Rewrite all the lines of the records below, requests included, and scale each coordinate in the answers by 1.75, rounding to whole numbers with halves going up. Leave the pictures out of your answer.

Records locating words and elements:
○ ○ ○ ○

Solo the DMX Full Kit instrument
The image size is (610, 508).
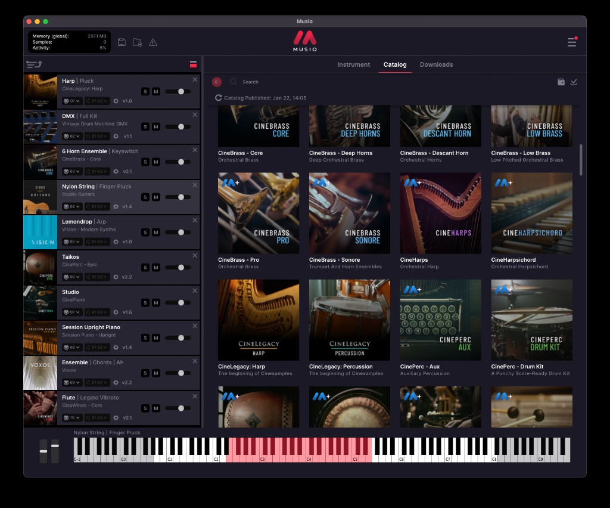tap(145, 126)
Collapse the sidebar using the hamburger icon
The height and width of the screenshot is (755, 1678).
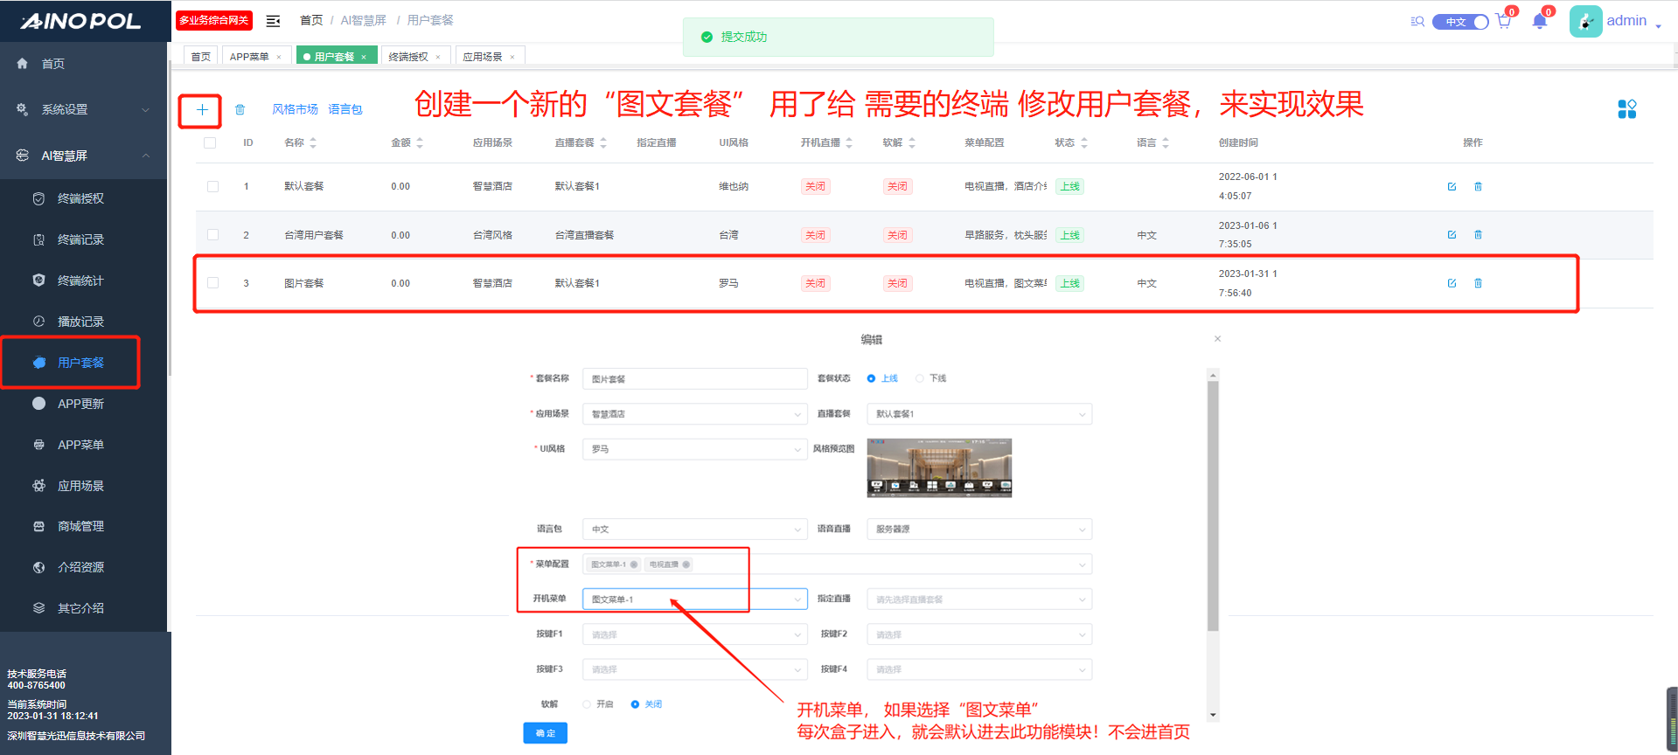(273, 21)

○ ○ ○ ○

Correct answer:
Solo the DMX Full Kit instrument
The image size is (610, 508).
tap(254, 221)
Collapse the sidebar using the hamburger icon
The height and width of the screenshot is (755, 1678).
(478, 37)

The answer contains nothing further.